‘This is the first time, to the best of my knowledge, that a computer program predicts a synthesis, you go to the lab and – boom! – it works.’ This is Bartosz Grzybowski from the Ulsan National Institute of Science and Technology, South Korea and the Polish Academy of Sciences talking about his retrosynthetic tool Chematica. The software, which has been laboriously programmed with 50,000 chemical rules and can evaluate thousands of potential routes, has proven that it can design practical syntheses for eight compounds that provide a tough synthesis challenge.
The first time I heard about Chematica, I was a little bit in disbelief, but also really excited
Sarah Trice, MilliporeSigma
‘The first time I heard about Chematica, I was a little bit in disbelief, but also really excited, because [it could] change all of chemistry,’ says Sarah Trice, who works in cheminformatics technologies at MilliporeSigma, US, the company that recently bought Chematica. Trice and Grzybowski led the study together with Milan Mrksich from Northwestern University, US. ‘For me it represented a huge shift in how organic chemistry would be approached,’ adds Trice.

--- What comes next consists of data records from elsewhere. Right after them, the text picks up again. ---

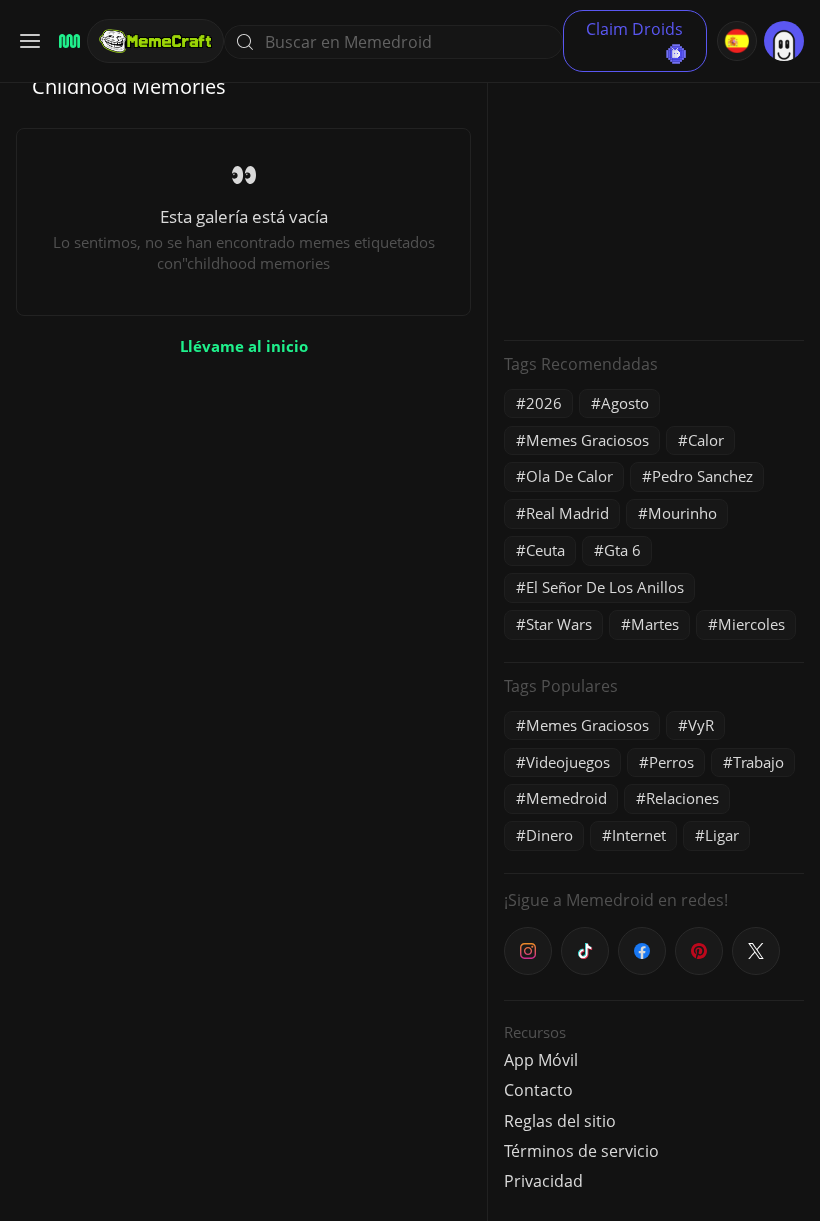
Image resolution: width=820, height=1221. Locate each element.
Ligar (722, 835)
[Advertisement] (654, 200)
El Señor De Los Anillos (605, 587)
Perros (671, 762)
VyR (701, 725)
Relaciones (682, 798)
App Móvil (541, 1060)
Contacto (538, 1090)
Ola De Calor (569, 476)
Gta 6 (622, 550)
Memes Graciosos (587, 440)
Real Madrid (567, 513)
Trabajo (758, 762)
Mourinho (682, 513)
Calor (706, 440)
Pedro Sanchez (702, 476)
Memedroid (566, 798)
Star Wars (559, 624)
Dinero (549, 835)
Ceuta (545, 550)
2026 (544, 403)
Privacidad (543, 1181)
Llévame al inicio (244, 346)
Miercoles (751, 624)
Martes (655, 624)
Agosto (625, 403)
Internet (639, 835)
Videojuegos (568, 762)
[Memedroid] (66, 41)
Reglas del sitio (560, 1121)
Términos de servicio (581, 1151)
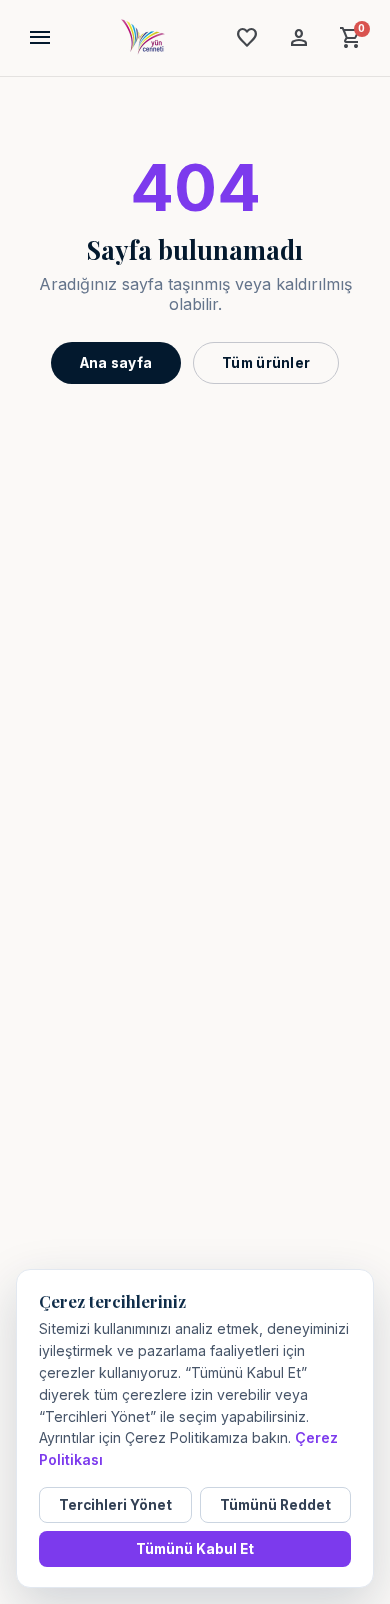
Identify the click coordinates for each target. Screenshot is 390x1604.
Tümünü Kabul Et (195, 1549)
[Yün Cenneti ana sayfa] (143, 38)
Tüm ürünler (266, 363)
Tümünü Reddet (275, 1505)
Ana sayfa (116, 363)
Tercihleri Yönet (115, 1505)
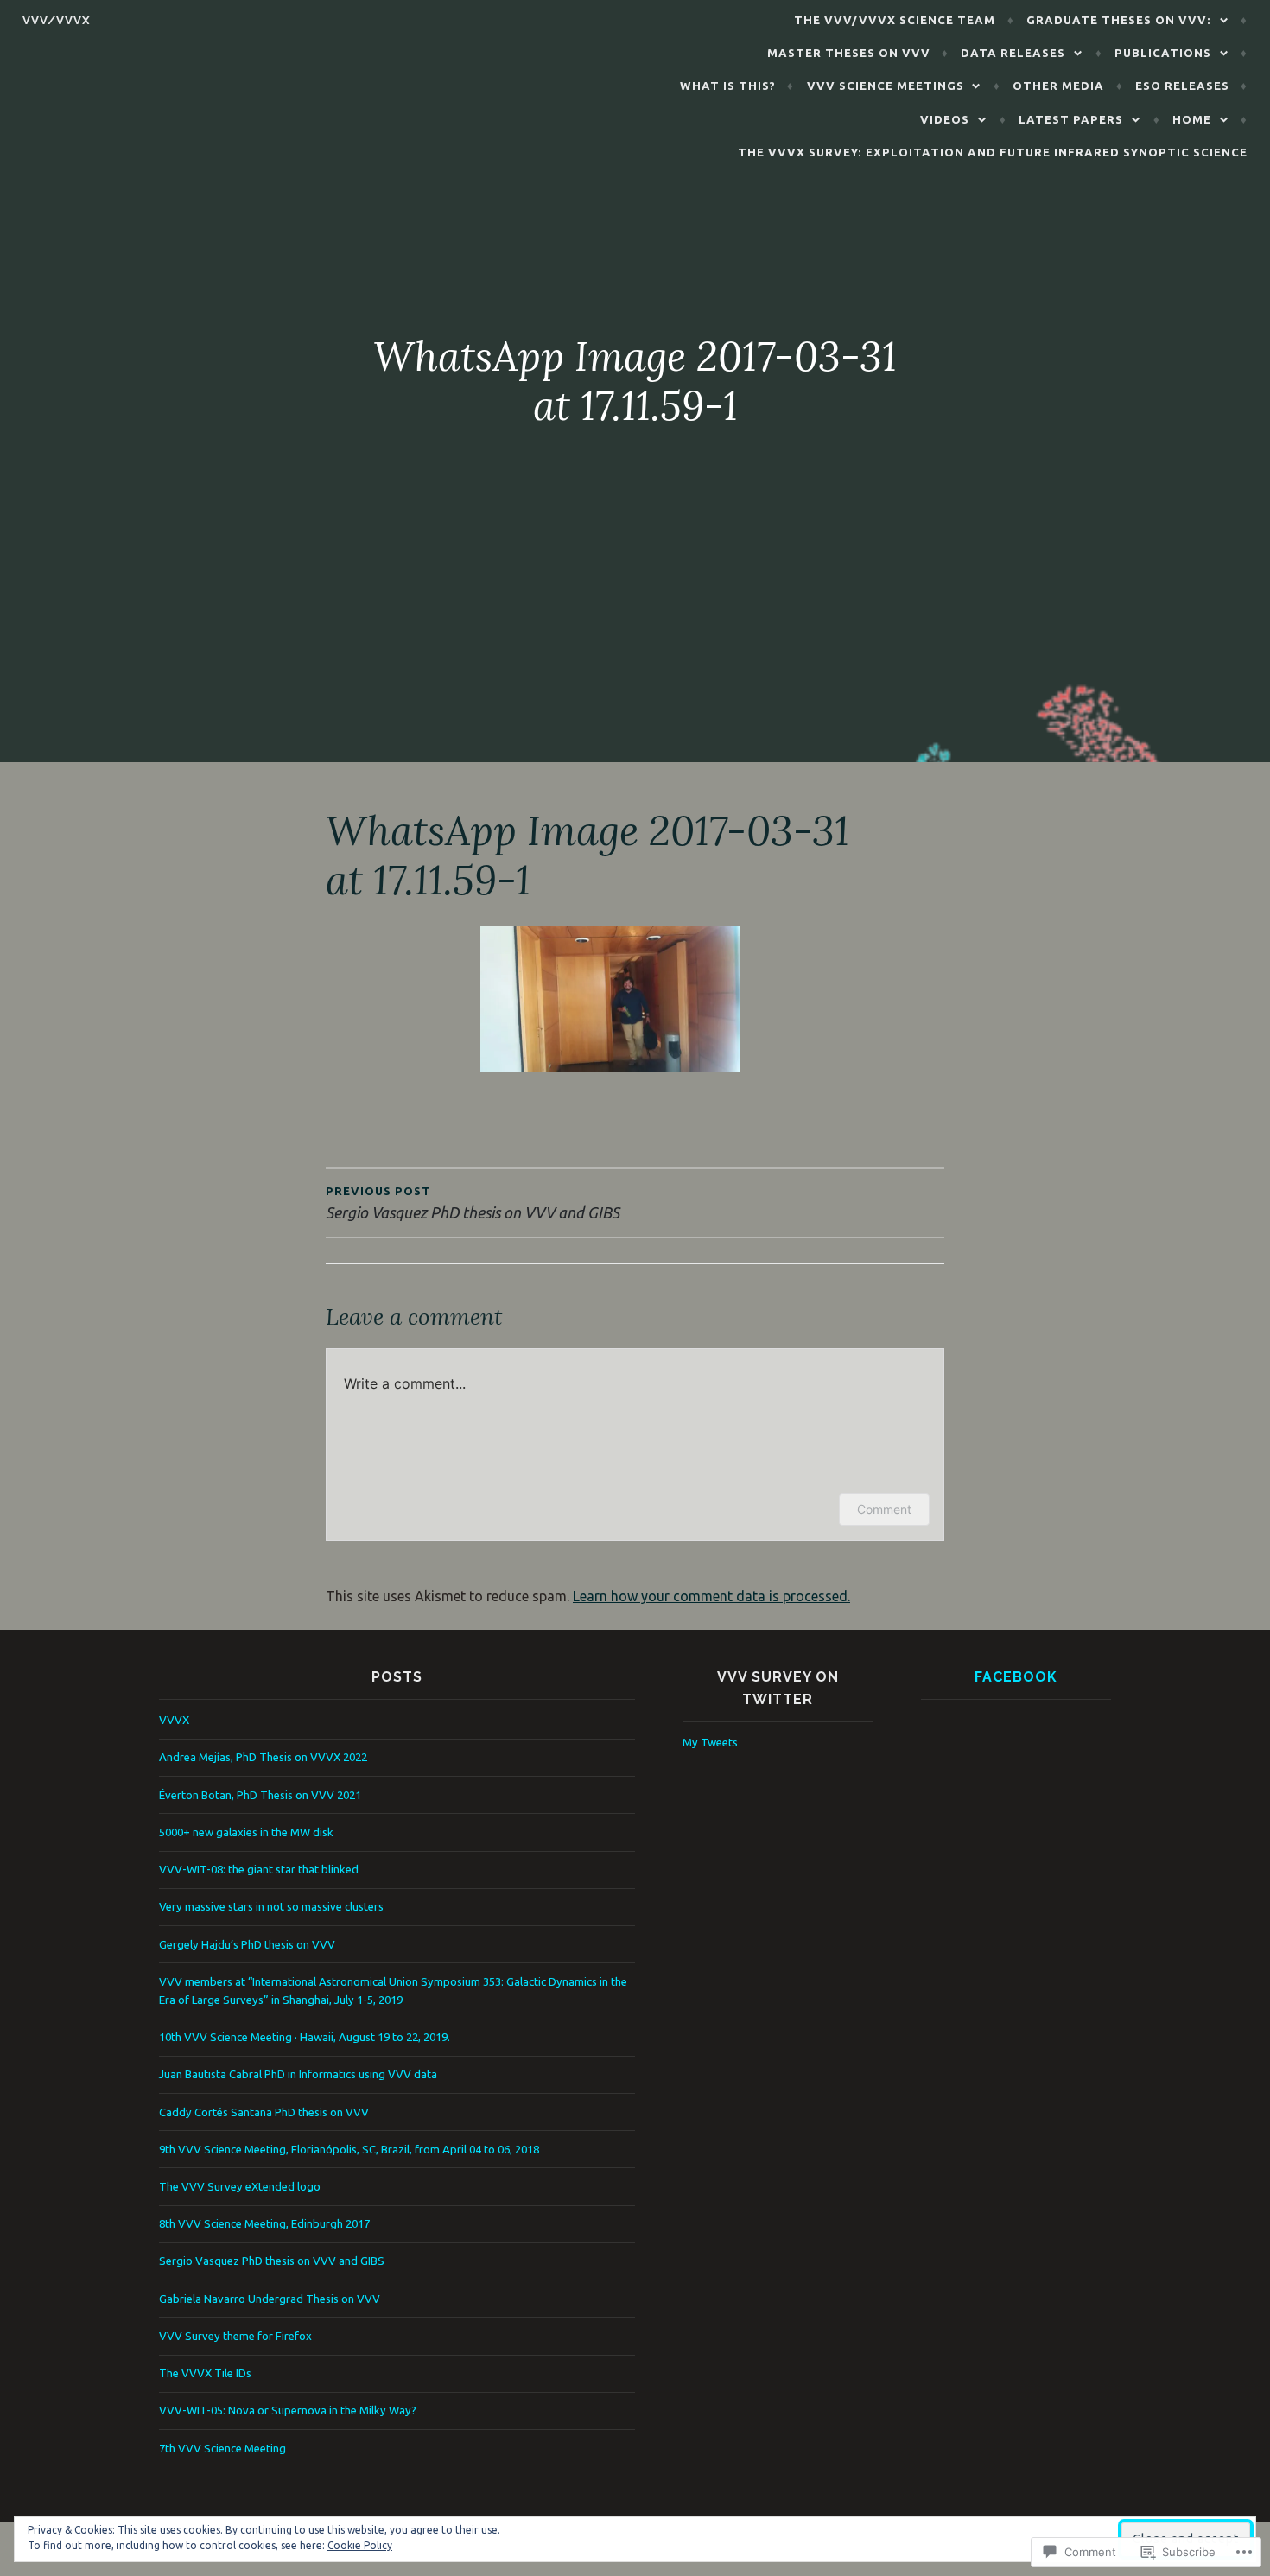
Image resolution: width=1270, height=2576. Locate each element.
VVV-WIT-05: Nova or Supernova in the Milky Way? (287, 2410)
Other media (1058, 86)
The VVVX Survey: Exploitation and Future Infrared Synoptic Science (993, 152)
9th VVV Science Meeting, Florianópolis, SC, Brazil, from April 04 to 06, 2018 (349, 2149)
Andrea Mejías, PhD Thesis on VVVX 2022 (263, 1757)
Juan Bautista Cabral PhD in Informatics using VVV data (298, 2074)
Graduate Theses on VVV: (1118, 20)
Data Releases (1013, 53)
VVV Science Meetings (885, 86)
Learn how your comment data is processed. (711, 1596)
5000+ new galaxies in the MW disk (246, 1832)
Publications (1162, 53)
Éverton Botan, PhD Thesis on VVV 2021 (260, 1795)
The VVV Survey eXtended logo (240, 2186)
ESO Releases (1182, 86)
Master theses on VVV (848, 53)
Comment (884, 1509)
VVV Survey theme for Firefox (235, 2336)
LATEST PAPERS (1071, 119)
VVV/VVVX (56, 20)
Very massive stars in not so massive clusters (271, 1906)
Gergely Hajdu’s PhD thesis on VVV (247, 1944)
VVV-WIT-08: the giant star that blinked (259, 1869)
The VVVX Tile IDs (205, 2373)
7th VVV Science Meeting (222, 2448)
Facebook (1016, 1677)
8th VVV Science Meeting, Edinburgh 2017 (264, 2223)
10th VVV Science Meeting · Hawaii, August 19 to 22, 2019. (304, 2037)
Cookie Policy (359, 2545)
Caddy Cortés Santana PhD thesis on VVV (264, 2112)
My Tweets (710, 1742)
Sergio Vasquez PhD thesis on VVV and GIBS (271, 2261)
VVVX (174, 1720)
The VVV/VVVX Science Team (894, 20)
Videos (944, 119)
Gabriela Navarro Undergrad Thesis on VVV (269, 2299)
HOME (1191, 119)
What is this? (728, 86)
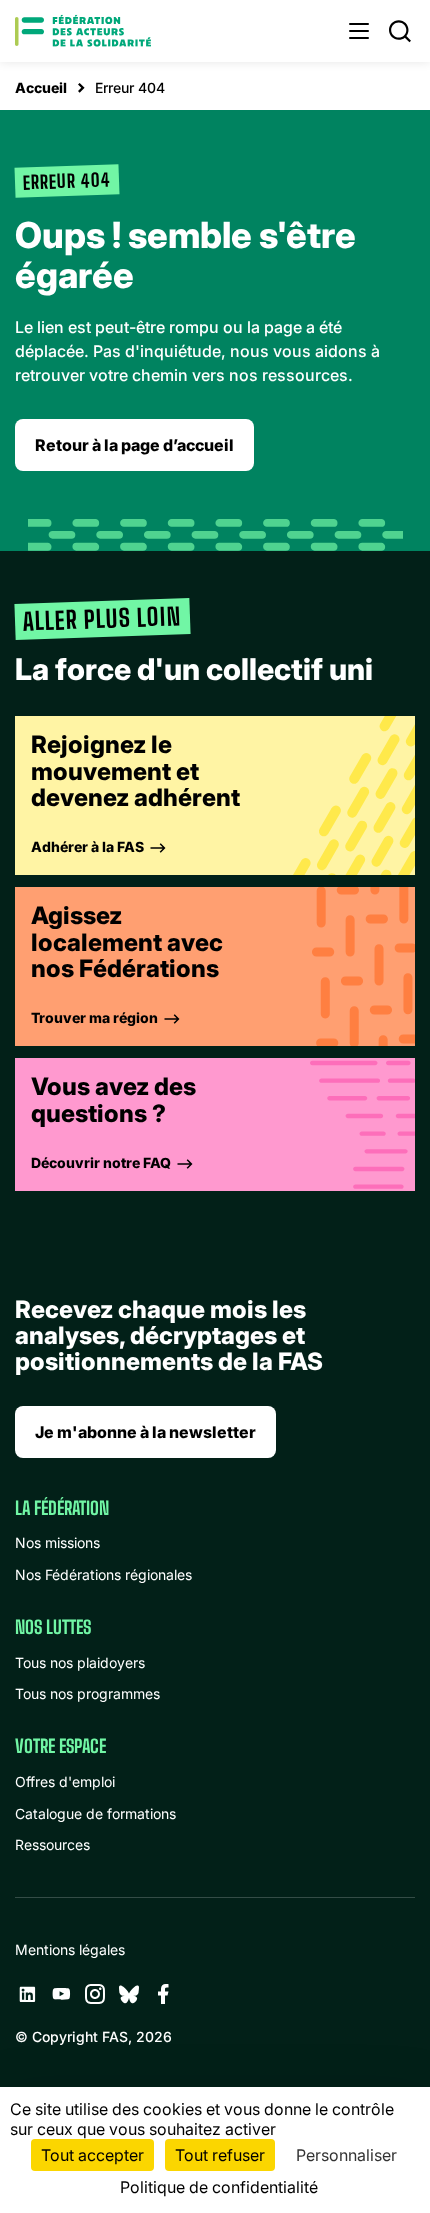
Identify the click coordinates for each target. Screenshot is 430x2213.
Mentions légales (70, 1949)
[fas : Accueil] (83, 31)
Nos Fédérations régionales (103, 1574)
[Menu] (359, 31)
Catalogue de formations (95, 1813)
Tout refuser (220, 2155)
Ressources (52, 1844)
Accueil (41, 87)
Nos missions (57, 1542)
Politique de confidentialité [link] (219, 2187)
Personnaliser (346, 2155)
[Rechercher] (400, 31)
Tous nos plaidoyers (80, 1662)
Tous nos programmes (87, 1693)
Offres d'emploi (65, 1781)
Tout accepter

Usually, chemists rely on their experience and knowledge – their chemical intuition – to come up with a reaction sequence that builds a large molecule out of smaller building blocks. They must also take into account restrictions such as functional groups incompatible with certain reactions.
Doing retrosynthesis, Grzybowski explains, is like playing chess: there are a number of basic moves. During a game, each move opens up a new branch to a different outcome. But in organic synthesis ‘the number of basic moves – basic reaction types – is just ginormous, in the tens of thousands’, he says. After each synthetic step around 100 possible next steps become available, meaning the longer a route is the more dazzling the number of possibilities becomes.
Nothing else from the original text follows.